→ Activity
Transcribe the records in their entirety, exactly as given.

(Data entries)
=-=-=

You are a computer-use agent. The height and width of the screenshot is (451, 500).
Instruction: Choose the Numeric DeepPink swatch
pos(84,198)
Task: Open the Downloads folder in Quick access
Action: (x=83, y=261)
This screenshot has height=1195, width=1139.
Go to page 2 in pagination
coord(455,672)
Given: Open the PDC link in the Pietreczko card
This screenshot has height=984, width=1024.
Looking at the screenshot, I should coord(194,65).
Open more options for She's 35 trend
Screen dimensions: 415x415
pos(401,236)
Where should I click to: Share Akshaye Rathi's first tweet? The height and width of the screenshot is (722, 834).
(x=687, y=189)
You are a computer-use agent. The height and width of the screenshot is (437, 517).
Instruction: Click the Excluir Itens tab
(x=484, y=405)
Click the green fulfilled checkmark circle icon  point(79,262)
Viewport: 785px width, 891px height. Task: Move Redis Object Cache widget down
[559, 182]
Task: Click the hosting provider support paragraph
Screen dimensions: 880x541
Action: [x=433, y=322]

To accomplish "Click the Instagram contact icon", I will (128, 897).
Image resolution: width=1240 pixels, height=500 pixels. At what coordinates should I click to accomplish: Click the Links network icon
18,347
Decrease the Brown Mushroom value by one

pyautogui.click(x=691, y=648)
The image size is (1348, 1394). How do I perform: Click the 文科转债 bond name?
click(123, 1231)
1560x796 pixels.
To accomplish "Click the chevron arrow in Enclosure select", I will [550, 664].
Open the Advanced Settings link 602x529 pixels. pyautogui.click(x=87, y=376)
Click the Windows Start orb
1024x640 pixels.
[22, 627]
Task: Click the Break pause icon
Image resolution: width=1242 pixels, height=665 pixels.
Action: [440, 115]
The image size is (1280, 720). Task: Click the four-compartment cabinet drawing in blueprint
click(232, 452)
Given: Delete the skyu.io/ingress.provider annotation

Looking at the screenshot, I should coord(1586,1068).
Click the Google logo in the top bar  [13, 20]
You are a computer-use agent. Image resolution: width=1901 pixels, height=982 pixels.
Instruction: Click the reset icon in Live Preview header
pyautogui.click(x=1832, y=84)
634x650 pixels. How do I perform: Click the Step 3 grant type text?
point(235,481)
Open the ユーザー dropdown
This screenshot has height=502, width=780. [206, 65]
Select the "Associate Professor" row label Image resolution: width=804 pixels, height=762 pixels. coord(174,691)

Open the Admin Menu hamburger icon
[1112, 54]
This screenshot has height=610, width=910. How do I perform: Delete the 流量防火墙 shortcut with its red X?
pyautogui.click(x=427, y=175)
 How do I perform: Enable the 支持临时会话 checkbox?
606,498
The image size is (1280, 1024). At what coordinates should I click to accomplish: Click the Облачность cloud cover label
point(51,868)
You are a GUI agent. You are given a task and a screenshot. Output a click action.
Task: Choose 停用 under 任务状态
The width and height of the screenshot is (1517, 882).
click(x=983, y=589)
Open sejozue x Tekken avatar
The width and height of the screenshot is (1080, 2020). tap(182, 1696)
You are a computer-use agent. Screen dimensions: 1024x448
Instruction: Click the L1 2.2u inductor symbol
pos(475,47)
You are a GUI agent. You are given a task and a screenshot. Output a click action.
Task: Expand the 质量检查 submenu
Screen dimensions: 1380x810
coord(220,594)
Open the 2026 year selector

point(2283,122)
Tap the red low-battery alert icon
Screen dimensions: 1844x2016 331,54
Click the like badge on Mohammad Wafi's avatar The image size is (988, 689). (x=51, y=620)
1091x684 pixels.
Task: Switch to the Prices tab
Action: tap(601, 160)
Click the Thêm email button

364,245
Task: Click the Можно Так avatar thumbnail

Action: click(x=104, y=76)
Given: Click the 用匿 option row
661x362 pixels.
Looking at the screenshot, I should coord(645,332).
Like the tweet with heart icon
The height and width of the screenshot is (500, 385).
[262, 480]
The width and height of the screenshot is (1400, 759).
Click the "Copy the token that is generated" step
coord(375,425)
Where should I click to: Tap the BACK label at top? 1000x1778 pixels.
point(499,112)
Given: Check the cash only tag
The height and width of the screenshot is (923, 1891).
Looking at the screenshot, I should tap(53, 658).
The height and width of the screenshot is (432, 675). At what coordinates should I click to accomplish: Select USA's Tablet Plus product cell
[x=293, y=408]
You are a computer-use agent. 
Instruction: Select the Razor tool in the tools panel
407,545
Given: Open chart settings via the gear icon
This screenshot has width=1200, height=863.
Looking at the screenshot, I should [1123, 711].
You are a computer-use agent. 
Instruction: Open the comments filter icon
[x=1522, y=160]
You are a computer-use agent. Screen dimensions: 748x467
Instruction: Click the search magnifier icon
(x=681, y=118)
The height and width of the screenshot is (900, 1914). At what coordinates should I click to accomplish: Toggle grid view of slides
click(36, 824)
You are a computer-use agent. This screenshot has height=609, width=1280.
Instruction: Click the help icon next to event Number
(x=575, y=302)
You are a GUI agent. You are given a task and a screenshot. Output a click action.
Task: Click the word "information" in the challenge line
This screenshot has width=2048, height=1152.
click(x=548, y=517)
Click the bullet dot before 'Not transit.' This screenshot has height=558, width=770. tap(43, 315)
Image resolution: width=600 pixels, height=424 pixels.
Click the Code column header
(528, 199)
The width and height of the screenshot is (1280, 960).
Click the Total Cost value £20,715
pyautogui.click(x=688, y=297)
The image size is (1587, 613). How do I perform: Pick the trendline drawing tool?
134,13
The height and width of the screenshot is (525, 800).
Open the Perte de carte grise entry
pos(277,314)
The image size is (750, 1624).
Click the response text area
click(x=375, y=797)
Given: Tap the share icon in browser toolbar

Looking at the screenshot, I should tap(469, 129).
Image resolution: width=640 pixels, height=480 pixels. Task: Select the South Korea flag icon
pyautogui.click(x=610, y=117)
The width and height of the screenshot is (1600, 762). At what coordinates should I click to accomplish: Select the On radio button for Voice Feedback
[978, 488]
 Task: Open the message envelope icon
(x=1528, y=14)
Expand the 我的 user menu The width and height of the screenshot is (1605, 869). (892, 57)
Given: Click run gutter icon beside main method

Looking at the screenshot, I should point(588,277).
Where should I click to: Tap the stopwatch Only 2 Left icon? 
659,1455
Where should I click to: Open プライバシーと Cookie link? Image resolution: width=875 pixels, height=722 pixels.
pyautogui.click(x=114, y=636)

=-=-=

→ Answer to this task
You are a computer-use agent. The height and width of the screenshot is (451, 500).
Instruction: Choose the Numeric DeepPink swatch
pos(84,198)
Task: Open the Downloads folder in Quick access
Action: (x=83, y=261)
This screenshot has height=1195, width=1139.
Go to page 2 in pagination
coord(455,672)
Given: Open the PDC link in the Pietreczko card
This screenshot has height=984, width=1024.
Looking at the screenshot, I should coord(194,65).
Open more options for She's 35 trend
Screen dimensions: 415x415
pos(401,236)
Where should I click to: Share Akshaye Rathi's first tweet? The height and width of the screenshot is (722, 834).
(x=687, y=189)
You are a computer-use agent. The height and width of the screenshot is (437, 517).
Instruction: Click the Excluir Itens tab
(x=484, y=405)
Click the green fulfilled checkmark circle icon  point(79,262)
Viewport: 785px width, 891px height. Task: Move Redis Object Cache widget down
[559, 182]
Task: Click the hosting provider support paragraph
Screen dimensions: 880x541
Action: [x=433, y=322]

To accomplish "Click the Instagram contact icon", I will (128, 897).
Image resolution: width=1240 pixels, height=500 pixels. At what coordinates should I click to accomplish: Click the Links network icon
18,347
Decrease the Brown Mushroom value by one

pyautogui.click(x=691, y=648)
The image size is (1348, 1394). How do I perform: Click the 文科转债 bond name?
click(123, 1231)
1560x796 pixels.
To accomplish "Click the chevron arrow in Enclosure select", I will [550, 664].
Open the Advanced Settings link 602x529 pixels. pyautogui.click(x=87, y=376)
Click the Windows Start orb
1024x640 pixels.
[22, 627]
Task: Click the Break pause icon
Image resolution: width=1242 pixels, height=665 pixels.
Action: [440, 115]
The image size is (1280, 720). Task: Click the four-compartment cabinet drawing in blueprint
click(232, 452)
Given: Delete the skyu.io/ingress.provider annotation

Looking at the screenshot, I should coord(1586,1068).
Click the Google logo in the top bar  [13, 20]
You are a computer-use agent. Image resolution: width=1901 pixels, height=982 pixels.
Instruction: Click the reset icon in Live Preview header
pyautogui.click(x=1832, y=84)
634x650 pixels. How do I perform: Click the Step 3 grant type text?
point(235,481)
Open the ユーザー dropdown
This screenshot has height=502, width=780. [206, 65]
Select the "Associate Professor" row label Image resolution: width=804 pixels, height=762 pixels. coord(174,691)

Open the Admin Menu hamburger icon
[1112, 54]
This screenshot has height=610, width=910. How do I perform: Delete the 流量防火墙 shortcut with its red X?
pyautogui.click(x=427, y=175)
 How do I perform: Enable the 支持临时会话 checkbox?
606,498
The image size is (1280, 1024). At what coordinates should I click to accomplish: Click the Облачность cloud cover label
point(51,868)
You are a GUI agent. You are given a task and a screenshot. Output a click action.
Task: Choose 停用 under 任务状态
The width and height of the screenshot is (1517, 882).
click(x=983, y=589)
Open sejozue x Tekken avatar
The width and height of the screenshot is (1080, 2020). tap(182, 1696)
You are a computer-use agent. Screen dimensions: 1024x448
Instruction: Click the L1 2.2u inductor symbol
pos(475,47)
You are a GUI agent. You are given a task and a screenshot. Output a click action.
Task: Expand the 质量检查 submenu
Screen dimensions: 1380x810
coord(220,594)
Open the 2026 year selector

point(2283,122)
Tap the red low-battery alert icon
Screen dimensions: 1844x2016 331,54
Click the like badge on Mohammad Wafi's avatar The image size is (988, 689). (x=51, y=620)
1091x684 pixels.
Task: Switch to the Prices tab
Action: tap(601, 160)
Click the Thêm email button

364,245
Task: Click the Можно Так avatar thumbnail

Action: click(x=104, y=76)
Given: Click the 用匿 option row
661x362 pixels.
Looking at the screenshot, I should coord(645,332).
Like the tweet with heart icon
The height and width of the screenshot is (500, 385).
[262, 480]
The width and height of the screenshot is (1400, 759).
Click the "Copy the token that is generated" step
coord(375,425)
Where should I click to: Tap the BACK label at top? 1000x1778 pixels.
point(499,112)
Given: Check the cash only tag
The height and width of the screenshot is (923, 1891).
Looking at the screenshot, I should tap(53, 658).
The height and width of the screenshot is (432, 675). At what coordinates should I click to accomplish: Select USA's Tablet Plus product cell
[x=293, y=408]
You are a computer-use agent. 
Instruction: Select the Razor tool in the tools panel
407,545
Given: Open chart settings via the gear icon
This screenshot has width=1200, height=863.
Looking at the screenshot, I should [1123, 711].
You are a computer-use agent. 
Instruction: Open the comments filter icon
[x=1522, y=160]
You are a computer-use agent. Screen dimensions: 748x467
Instruction: Click the search magnifier icon
(x=681, y=118)
The height and width of the screenshot is (900, 1914). At what coordinates should I click to accomplish: Toggle grid view of slides
click(36, 824)
You are a computer-use agent. This screenshot has height=609, width=1280.
Instruction: Click the help icon next to event Number
(x=575, y=302)
You are a GUI agent. You are given a task and a screenshot. Output a click action.
Task: Click the word "information" in the challenge line
This screenshot has width=2048, height=1152.
click(x=548, y=517)
Click the bullet dot before 'Not transit.' This screenshot has height=558, width=770. tap(43, 315)
Image resolution: width=600 pixels, height=424 pixels.
Click the Code column header
(528, 199)
The width and height of the screenshot is (1280, 960).
Click the Total Cost value £20,715
pyautogui.click(x=688, y=297)
The image size is (1587, 613). How do I perform: Pick the trendline drawing tool?
134,13
The height and width of the screenshot is (525, 800).
Open the Perte de carte grise entry
pos(277,314)
The image size is (750, 1624).
Click the response text area
click(x=375, y=797)
Given: Tap the share icon in browser toolbar

Looking at the screenshot, I should tap(469, 129).
Image resolution: width=640 pixels, height=480 pixels. Task: Select the South Korea flag icon
pyautogui.click(x=610, y=117)
The width and height of the screenshot is (1600, 762). At what coordinates should I click to accomplish: Select the On radio button for Voice Feedback
[978, 488]
 Task: Open the message envelope icon
(x=1528, y=14)
Expand the 我的 user menu The width and height of the screenshot is (1605, 869). (892, 57)
Given: Click run gutter icon beside main method

Looking at the screenshot, I should point(588,277).
Where should I click to: Tap the stopwatch Only 2 Left icon? 
659,1455
Where should I click to: Open プライバシーと Cookie link? Image resolution: width=875 pixels, height=722 pixels.
pyautogui.click(x=114, y=636)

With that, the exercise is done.